Por José Joaquín Beeme

   En medio de la congoja que vivimos estos días, la paz mundial en jaque y sin inmediatos visos de arreglo, pienso en cómo el cine ha conformado nuestra idea de Rusia y su épica guerrera. Elijo tres angulaciones para entender, si es que ello es posible, este absurdo que tantos opinionistas nos quieren enderezar desde una supuesta lógica histórica, económica, geopolítica, cultural, simbólica.

    Reparo primero en Nikolái Gógol, ucraniano de Poltava, que evoca en Taras Bulba la hermandad cosaca en su lucha de liberación contra el ocupante otomano, al sur, y la mancomunidad polaco-lituana, al norte. A los hijos del fiero atamán del título (Yul Brynner en su más conocida adaptación: J. Lee Thompson, 1962) se les tiene por bárbaros patanes en la refinada universidad de Kiev, pero harán morder el polvo a los petimetres invasores cabalgando por sus míticas estepas al grito de “Zaporoski!”, la madre patria zapóroga, hasta conquistar finalmente la sitiada Dubno. Sin embargo el primogénito Andrei (un acróbata Toni Curtis), heredero del caudillo, traicionará la causa tribal, familiar, por una princesa polaca, especie de Julieta eslava y, como ella, condenada: el amor entre enemigos, contraviniendo patrióticas lealtades, parece abocar sólo a la muerte.

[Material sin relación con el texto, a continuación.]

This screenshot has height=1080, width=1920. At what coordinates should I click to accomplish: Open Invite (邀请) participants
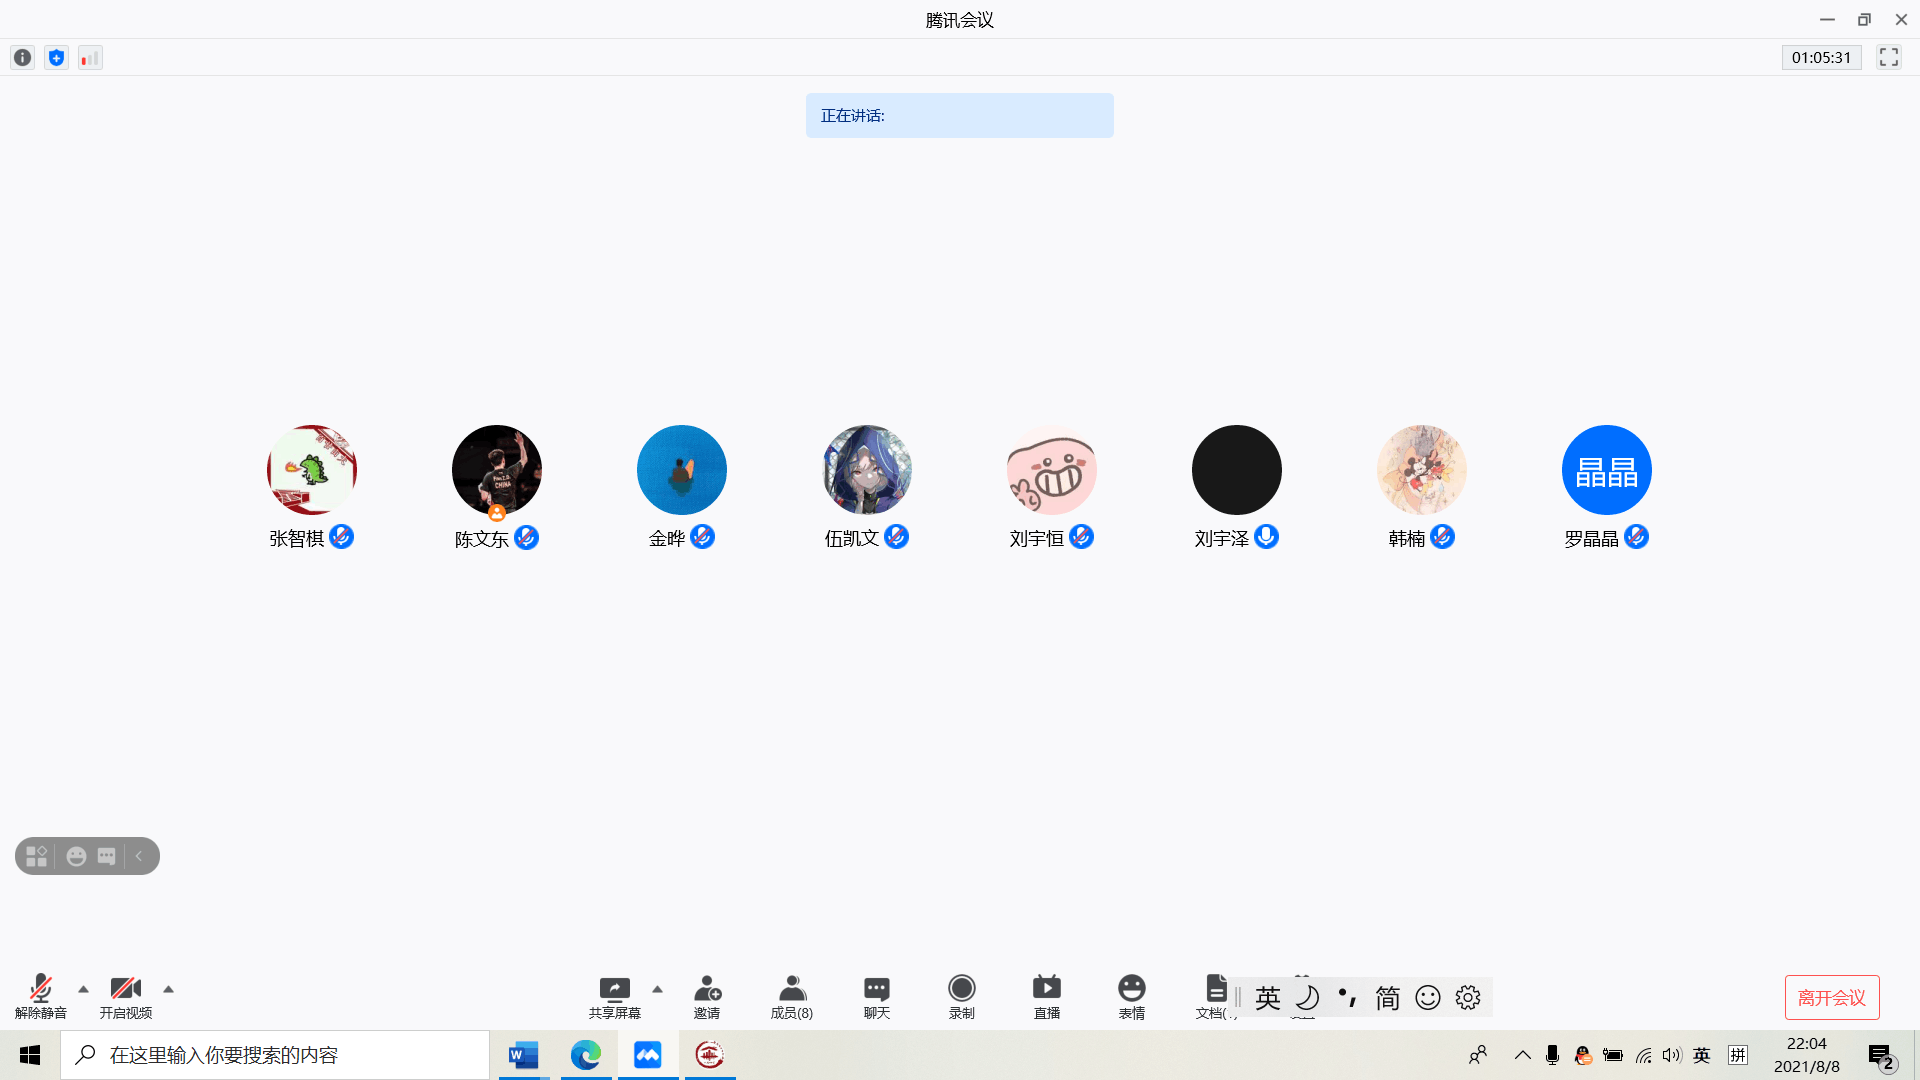pos(707,996)
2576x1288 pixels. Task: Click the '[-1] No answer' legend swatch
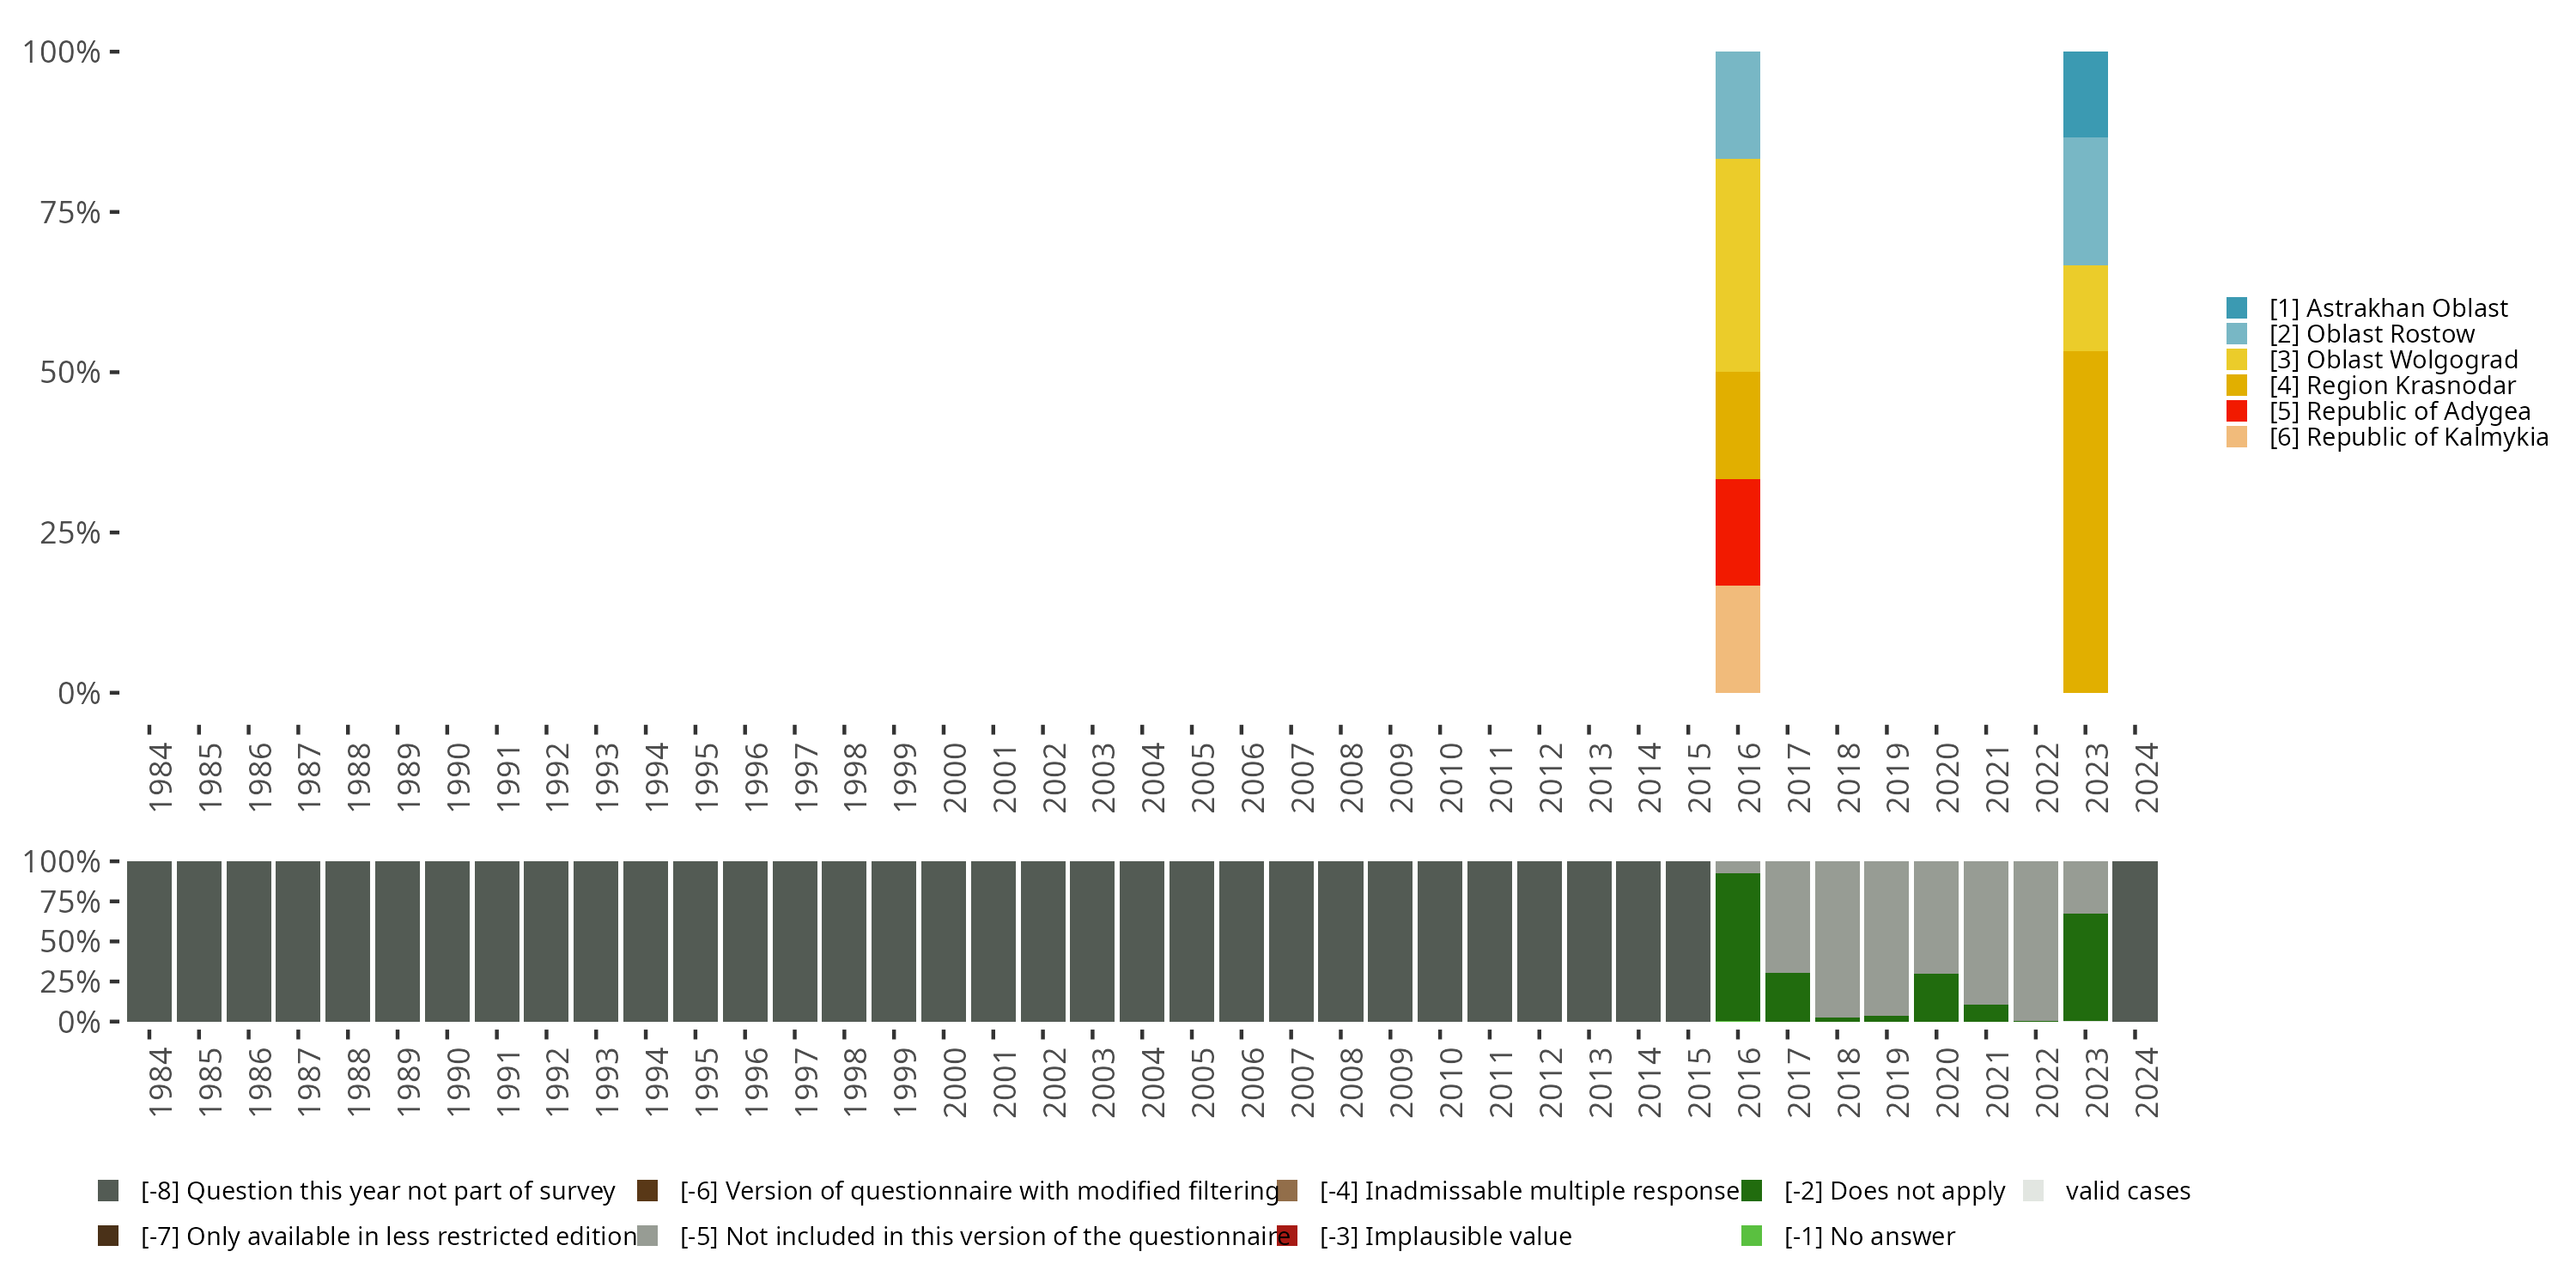click(1751, 1236)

    Mi memoria salta luego a otra hermandad de armas, la de los cadetes del ejército imperial que recrea Mijalkov en El barbero de Siberia (1998), y aquí el deshonor, el destierro y la locura sellan un amor también transnacional, el del cadete Tolstói y la aventurera americana Callahan (Oleg Ménshikov y Julia Ormond), a vueltas con la deforestación de la taiga por obra de un artilugio talador, el que inspira la paráfrasis rossiniana, patentado por un enloquecido ingeniero pedófilo. La pureza y la ingenuidad casi operística del instituto militar, que contrasta con las humillantes prácticas de un Leoncio Prado, se tiñe de ironía cuando su director, el general Rádiov, sucumbe a una monumental borrachera tan circense como felliniana, o cuando el propio Mijalkov, encarnando al zar Alejandro III que asiste a la ceremonia de graduación, rebaja la pompa militaresca con su burlona nonchalance.

    Llego, en fin, a Francofonía, otro de esos ensayos intergenéricos de Sokurov, donde recrea, setenta años después de acabada la Segunda Guerra Mundial, la salvación del Louvre bajo la administración alemana de París, ciudad abierta, gracias a la colaboración entre el conservador-jefe Audiard, funcionario intervenido, y el aristocrático Wolff-Metternich, historiador del arte en divisa de oficial. Un ruso, el propio director, se suma a este cuaderno fílmico comparando aquel más que posible expolio del patrimonio artístico, evitado temerariamente por un francés y un alemán más allá de sus respectivos y antagónicos juramentos nacionales, con un barco a la deriva que pierde sus contenedores abrumado por una fortísima tempestad. Es así que el arca francesa, donde no faltan un Napoleón fagocitador de pinturas y una Marianne que recorre como un fantasma las salas del museo, se presenta como catalizador de buenas voluntades en nombre de un valor que cotiza por encima de cualquier Estado, cualesquiera sean sus razones: el Arte, sin etiquetas ni compromisos, entregado sólo al humano universal.